Mass organizations were launched to mobilize young people, women, 
and other social sectors in support of the new nationalism and 
government. Later, literacy campaigns taught a new Latin script to a 
people for whom Somali had been strictly an oral medium, and the 
regime began to institute the education of young women. A family law 
promulgated in the 1970s recognized women as fully legal persons.
        The other side of these developmental measures was the suppression 
of civil society. Free association and expression deemed to 
exacerbate kinship group divisions were banned. Work strikes, viewed 
by the state as a form of economic sabotage, were legally punishable 
by death. The judiciary was an arm of executive policy, and as such 
meted out long prison sentences even to nonviolent antigovernment 
demonstrators. The media was state-run, and criticism of the regime 
not tolerated. Agents of the National Security Service tortured 
political detainees who often were held indefinitely without charge 
or trial. The paramilitary Victory Pioneers', created to protect the 
gains of the Revolution, were repeatedly implicated in the rape of 
women from kinship groups such as the Isaaq that resisted the 
regime. And ten Somalian clerics were executed for publicly 
criticizing the Siad Barre government's policies favoring the rights 
of women to inheritance.
        The full cost to Somalis of the squelching of civil society was 
only appreciated as time passed. A single revolutionary ruling party 
had been created in 1976 and a constitution went into effect three 
years later to give a civilian and de jure veneer to what was a 
military-dominated regime that only served to formalize the 
president's power. By the beginning of the eighties, the regime had 
lost any credit that it might have amassed as a government committed 
to broad national interests when Siad Barre began openly showing 
favoritism to a narrow range of kinship groups to which he was 
linked by blood or marriage. Among the favorites were members of his 
own Marehan kinship group.
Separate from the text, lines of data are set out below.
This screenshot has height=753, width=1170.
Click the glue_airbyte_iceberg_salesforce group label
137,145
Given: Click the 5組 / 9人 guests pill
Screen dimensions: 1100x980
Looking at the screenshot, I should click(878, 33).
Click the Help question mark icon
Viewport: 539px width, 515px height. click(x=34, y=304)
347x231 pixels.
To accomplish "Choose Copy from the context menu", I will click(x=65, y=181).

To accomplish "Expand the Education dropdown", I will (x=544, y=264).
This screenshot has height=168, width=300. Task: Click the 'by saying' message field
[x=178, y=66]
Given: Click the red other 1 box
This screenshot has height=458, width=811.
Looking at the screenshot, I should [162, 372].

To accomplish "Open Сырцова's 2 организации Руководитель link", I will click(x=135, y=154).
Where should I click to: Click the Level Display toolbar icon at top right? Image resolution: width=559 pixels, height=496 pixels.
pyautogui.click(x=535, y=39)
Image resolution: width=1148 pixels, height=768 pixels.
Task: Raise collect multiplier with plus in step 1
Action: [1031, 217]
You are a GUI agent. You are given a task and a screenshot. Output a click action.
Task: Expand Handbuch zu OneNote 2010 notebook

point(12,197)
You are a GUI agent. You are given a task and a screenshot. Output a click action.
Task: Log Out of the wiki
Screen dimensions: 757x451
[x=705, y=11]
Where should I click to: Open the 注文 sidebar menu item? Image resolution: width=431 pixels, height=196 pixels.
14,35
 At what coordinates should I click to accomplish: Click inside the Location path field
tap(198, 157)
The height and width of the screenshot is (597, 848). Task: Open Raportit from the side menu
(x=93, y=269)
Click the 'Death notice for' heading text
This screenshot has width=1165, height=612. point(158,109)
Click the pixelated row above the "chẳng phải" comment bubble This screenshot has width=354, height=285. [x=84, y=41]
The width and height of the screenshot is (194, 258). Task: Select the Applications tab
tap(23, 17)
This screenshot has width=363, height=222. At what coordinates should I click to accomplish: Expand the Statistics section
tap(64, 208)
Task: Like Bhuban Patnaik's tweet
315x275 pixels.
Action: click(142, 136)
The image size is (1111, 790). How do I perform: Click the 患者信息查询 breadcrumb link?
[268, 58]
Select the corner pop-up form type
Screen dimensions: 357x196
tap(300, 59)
Such favoritism created unprecedented 
conflict, exacerbated by his war with Ethiopia in the 1970s and the 
alignment of the U.S. with Somalia and the former U.S.S.R. with 
Ethiopia.
        The first kinship group to become openly rebellious was the Isaaq. 
The Somali National Movement (SNM), largely an Isaaq organization 
founded in London in 1981, did not mount a full-scale offensive from 
its base of operations in nearby Ethiopia until 1988. Surprisingly, 
within only a few months it was able to seize control of the major 
towns in the Isaaq heartland before being forced out into the 
countryside in a counteroffensive by Somalian troops. The action by 
the army was not only directed against SNM combatants, but also 
against civilians. Employing tactics practiced against noncombatant 
populations throughout the Horn, the army and security forces 
destroyed water wells, burned off critical grazing areas, detained 
and tortured men, and gang-raped women. Military police rounded up 
people at random and publicly executed them both in reprisal for 
guerrilla attacks and to intimidate nascent rebel recruits and 
sympathizers. A campaign of destruction sent bombers and artillery 
batteries against civilian targets, devastating Hargeisa and other 
major cities in the region. As many as half a million northern 
Somalis fled, becoming refugees in neighboring Ethiopia and 
Djibouti. Many of them have not returned to a country now 
independent but still largely unrecovered.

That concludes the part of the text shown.